In terms of the difference from co-investment, the key thing is that in a GP-led single-asset deal, we are very much talking about trophy assets that have already generated returns of 3x, 4x or even more for investors. They are also well known to the GP, who believes they can continue to generate similar returns going forward without changing much. That is a key reason why LPs are willing to pay fees and carry on those deals, whereas co-invests are typically done on a no-fee, no-carry basis. To me, that is appropriate, because the GP is asking a co-investor to finance a new deal – this is a very different risk profile.
It has taken some time for the industry to appreciate that difference and to adapt their programmes; for a while, you had secondaries investors turning away single-asset deals because of diversification constraints and co-investment funds wanting to do them for free. The fact that dedicated funds are now being set up is therefore really exciting.
Have you seen a shift in the way leverage is being used in the current market?
JL: Historically, leverage was used by secondaries investors for diversified investments, so facilities were taken out at the fund level based on a high degree of diversification and pretty attractive terms.
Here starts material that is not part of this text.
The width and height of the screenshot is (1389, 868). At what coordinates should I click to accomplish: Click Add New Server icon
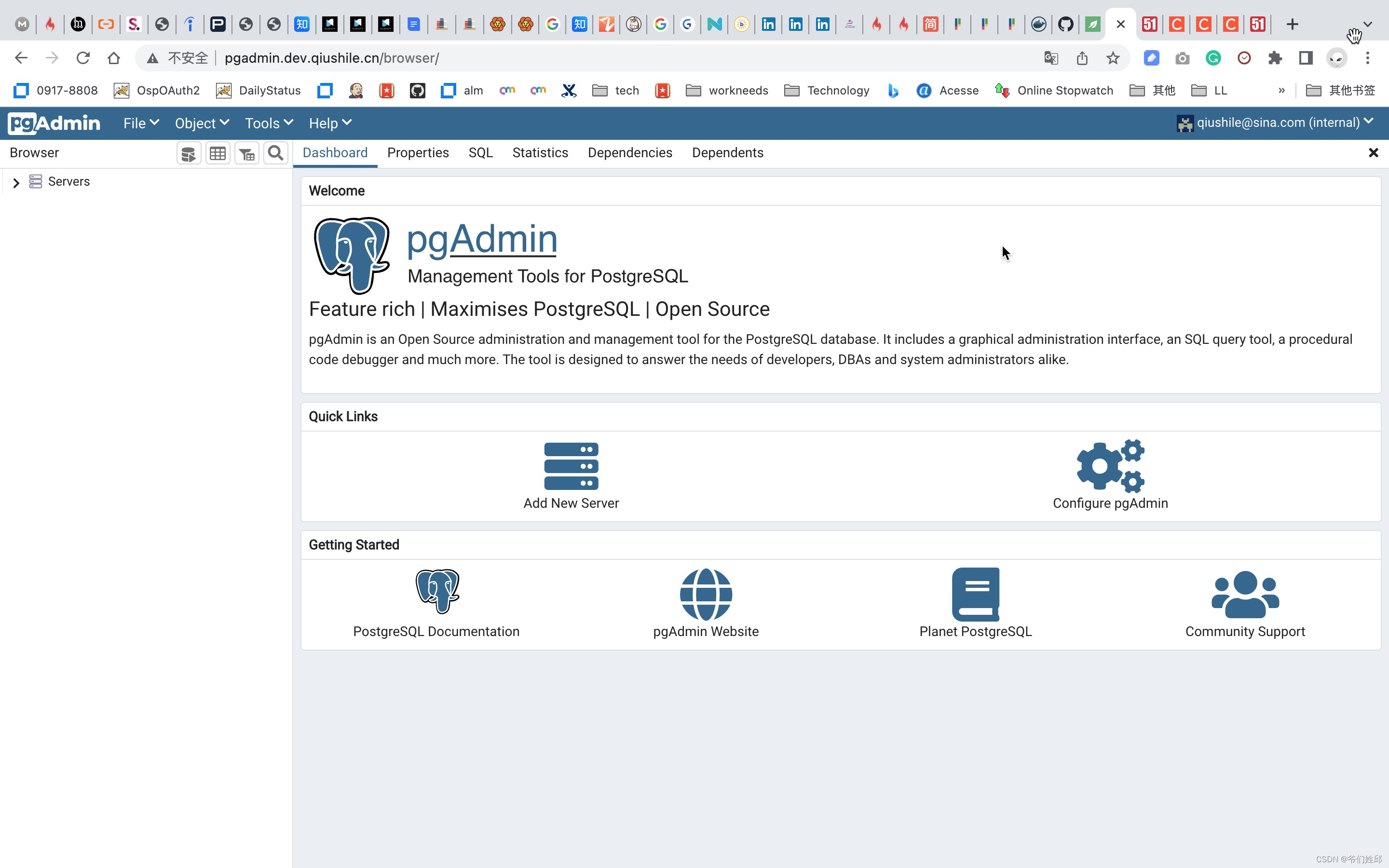point(571,465)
That market has evolved further, and we now have lenders coming in with hybrid credit facilities, preferred equity solutions and solutions designed specifically to finance single-asset deals.
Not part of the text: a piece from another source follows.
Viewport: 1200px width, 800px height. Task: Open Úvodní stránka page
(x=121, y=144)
Previously, you would raise leverage against the loan-to-value as collateral, but you now have more products in the market that consider the unfunded capital commitments to the continuation fund, essentially lending against the creditworthiness of the underlying LPs.
We are seeing growing competition among lenders to finance those continuation vehicles, and a growing market awareness within the secondaries community that lending is available. The appetite for facilities is also growing, either to juice returns or for use as part of the financing of the purchase price, so that less needs to be raised from secondaries investors.
What do you see as the most attractive strategies within secondaries today?
Johanna Lottmann: Healthcare continues to be an interesting theme for secondaries investors. Last year was all about healthcare and technology, but tech is now highly differentiated – you have to dig a lot deeper to understand the opportunities. Otherwise, anything where you can show strong performance through previous cycles tends to get traction, along with strategies where inflation can be passed through to end customers.
Johannes Groeller: Ultimately, the opportunity varies asset by asset and transactions require a lot more scrutiny, so it is hard to generalise on where the good companies are. But there are certainly still plenty of great deals to be done, and current market conditions have demonstrated the flexibility of the secondaries market to step in when M&A activity has slowed down.